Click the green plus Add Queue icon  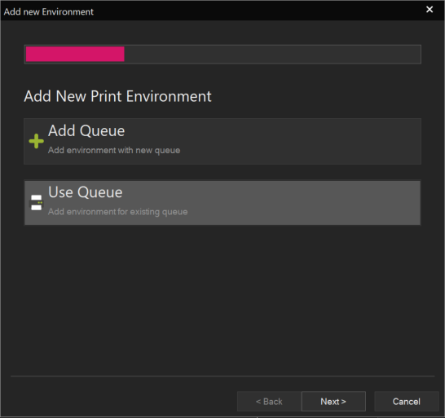37,141
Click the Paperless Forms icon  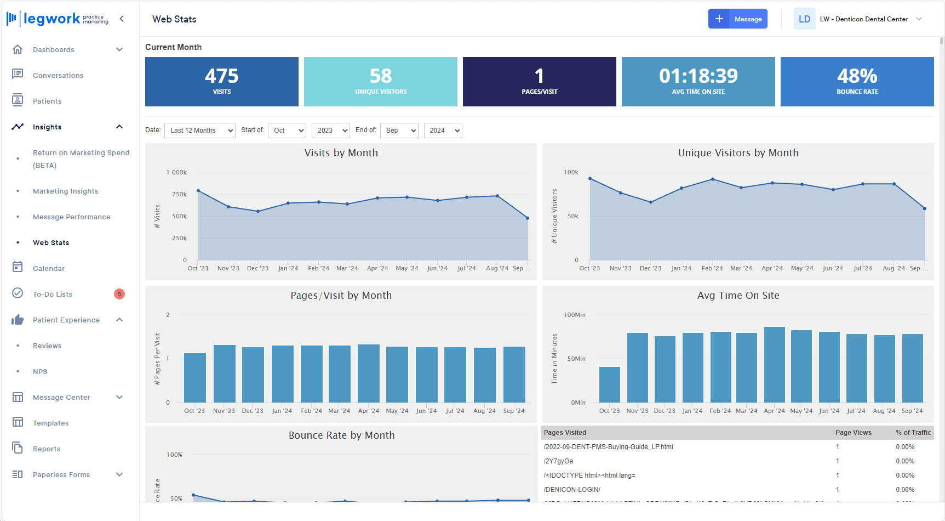click(18, 474)
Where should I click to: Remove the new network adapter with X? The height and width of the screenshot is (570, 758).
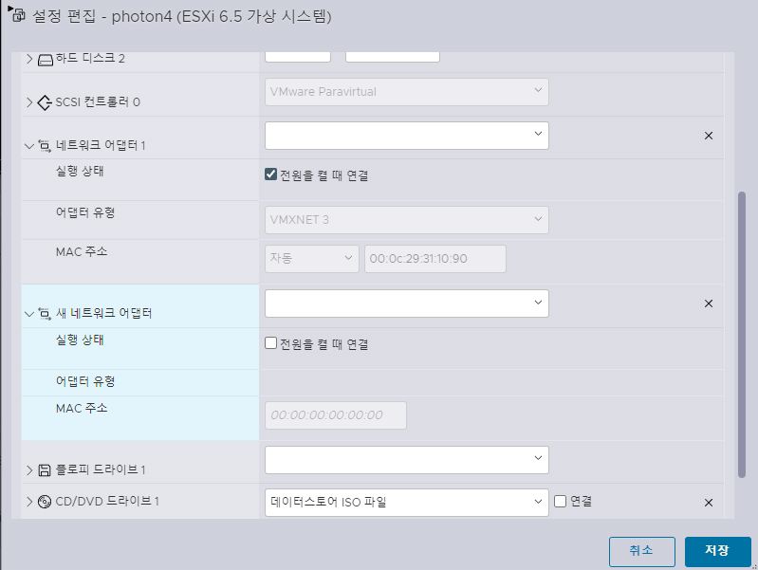pos(709,303)
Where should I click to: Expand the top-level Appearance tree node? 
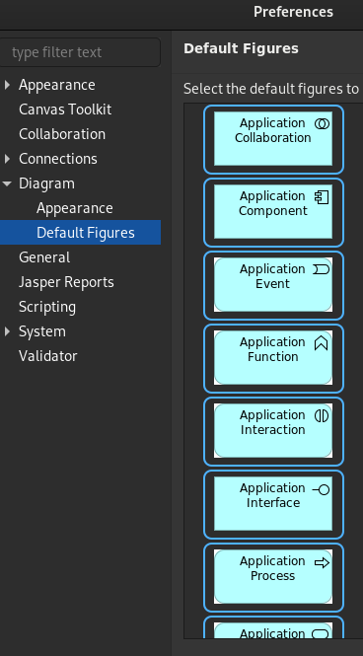[7, 85]
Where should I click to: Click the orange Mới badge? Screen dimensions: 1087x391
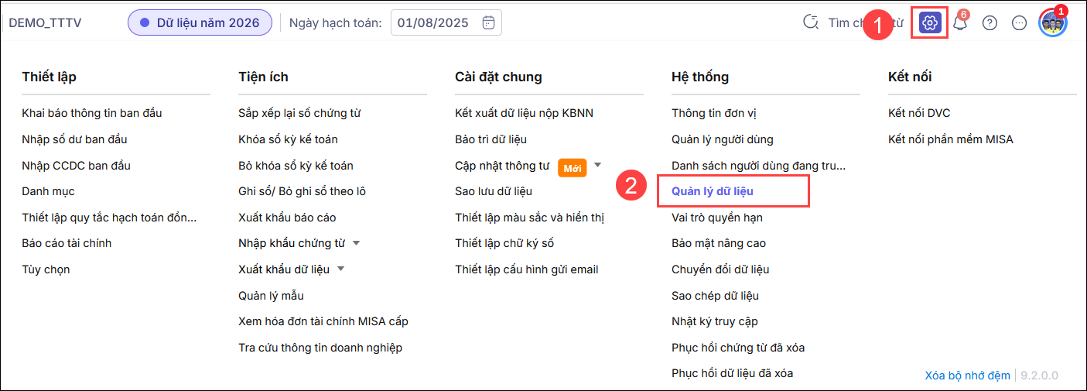(573, 167)
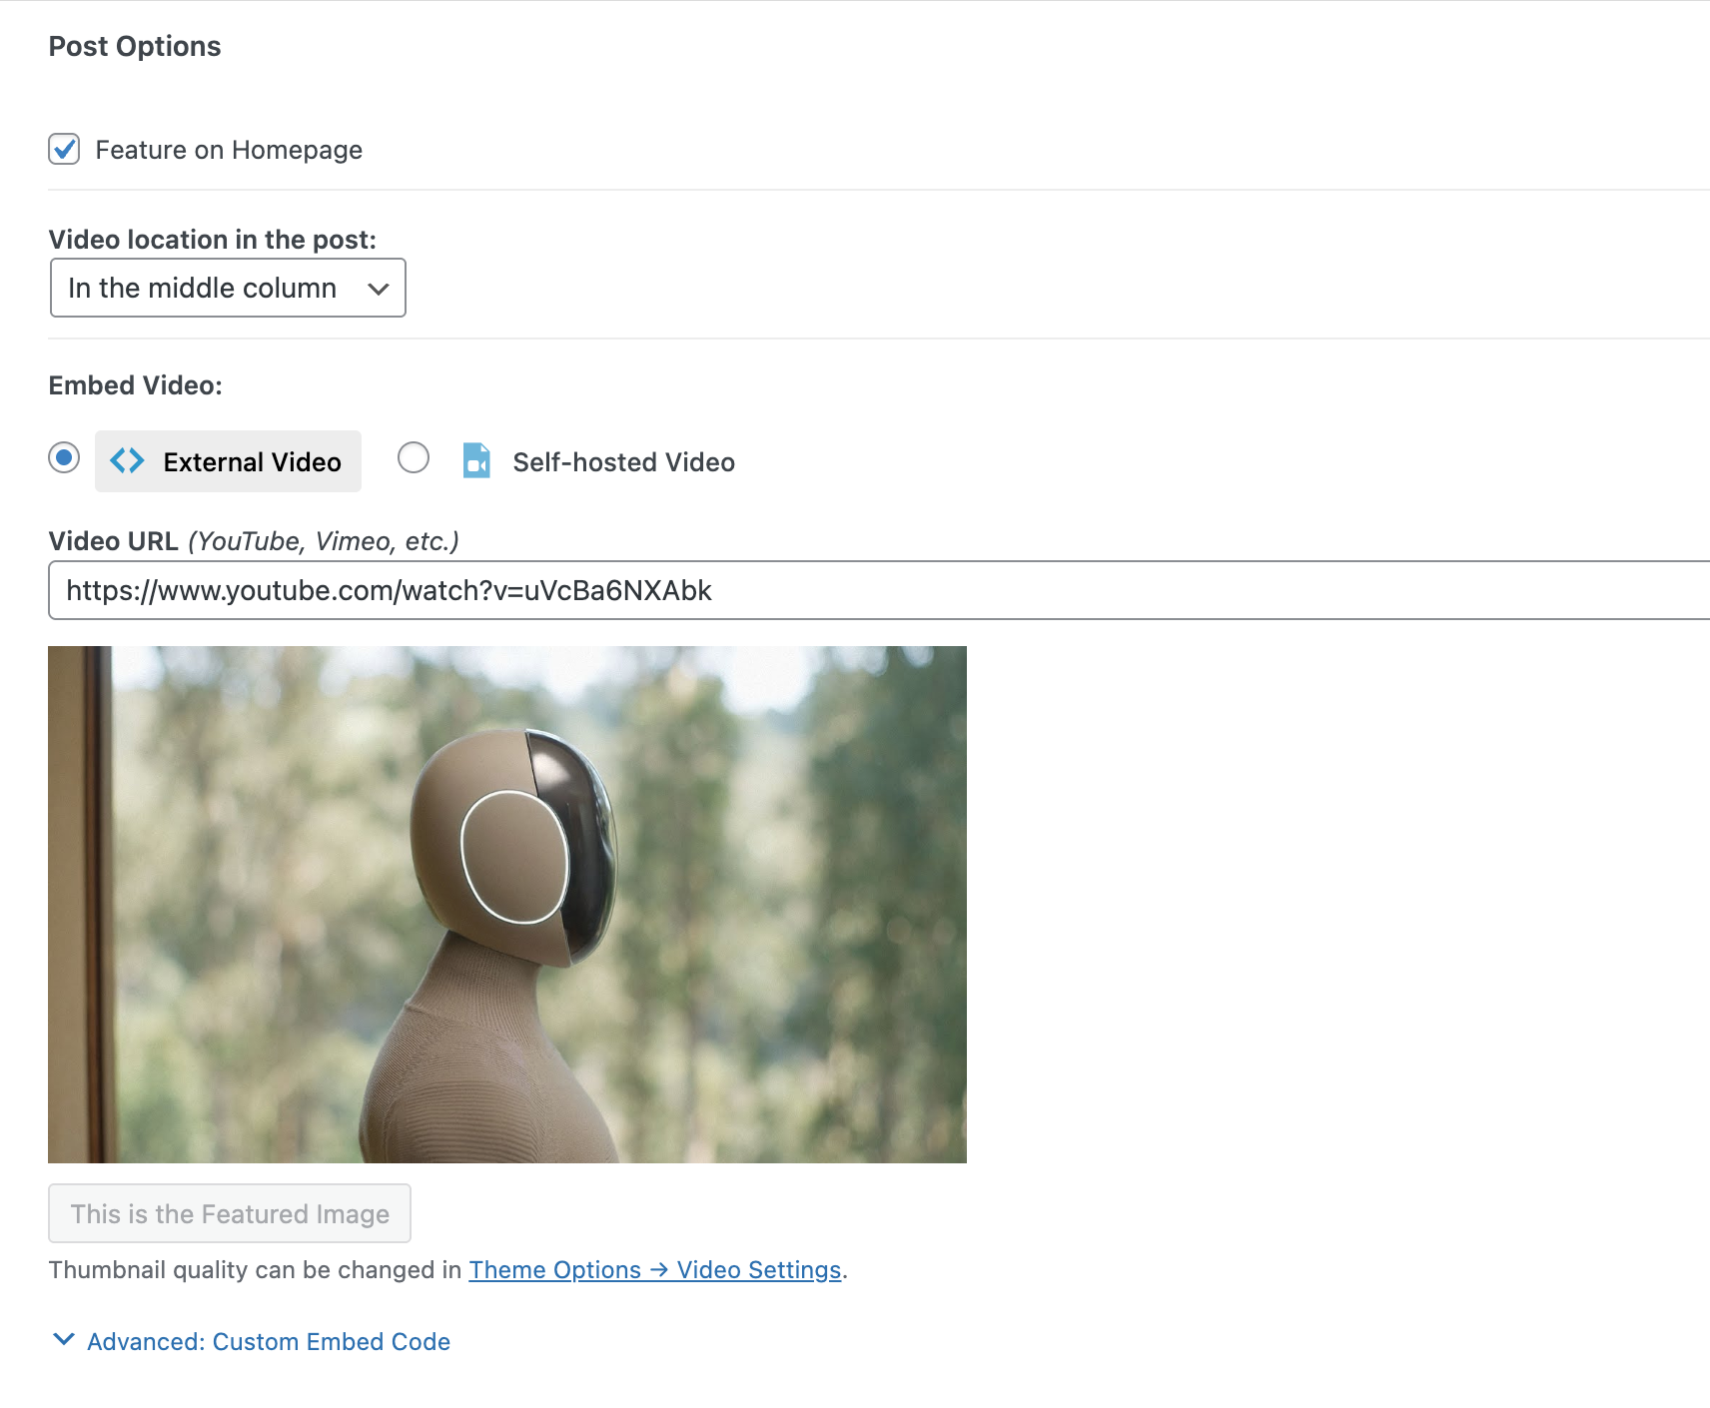Uncheck the Feature on Homepage checkbox
Screen dimensions: 1710x1408
64,150
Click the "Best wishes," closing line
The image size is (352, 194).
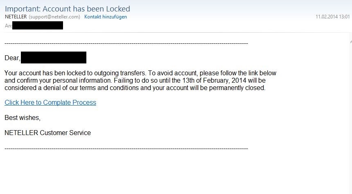click(23, 117)
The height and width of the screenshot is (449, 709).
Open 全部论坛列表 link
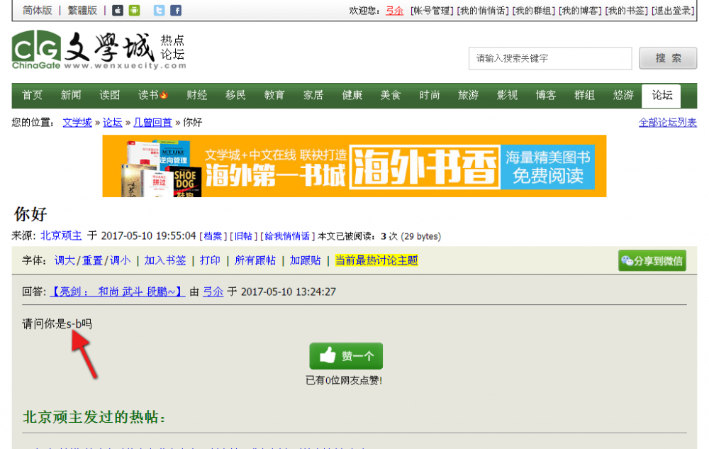click(667, 122)

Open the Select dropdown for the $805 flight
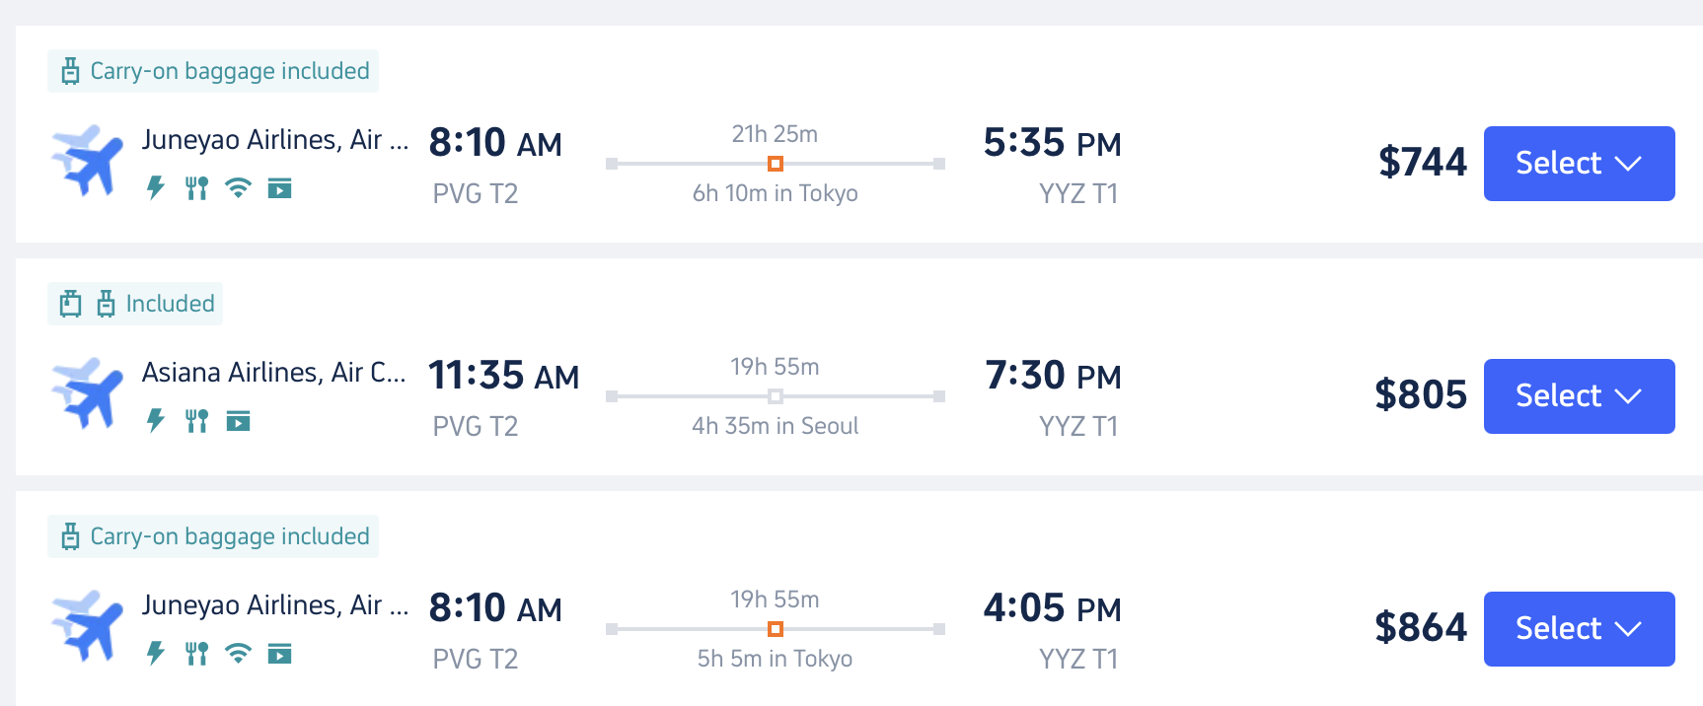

• TASK PROMPT: The lines from the one containing "Where should I click to: Expand" to the last line of the records, both included: print exactly those and nothing else, leaving out any pictures.

• ANSWER BOX:
Where should I click to: Expand the top-level Appearance tree node? 
[7, 85]
Where should I click to: Click the orange Mới badge? Screen dimensions: 1087x391
(573, 167)
Uncheck the Feature on Homepage checkbox
Screen dimensions: 1710x1408
64,150
Click the "Best wishes," closing line
The image size is (352, 194).
click(23, 117)
The height and width of the screenshot is (449, 709).
Open 全部论坛列表 link
click(667, 122)

Open the Select dropdown for the $805 flight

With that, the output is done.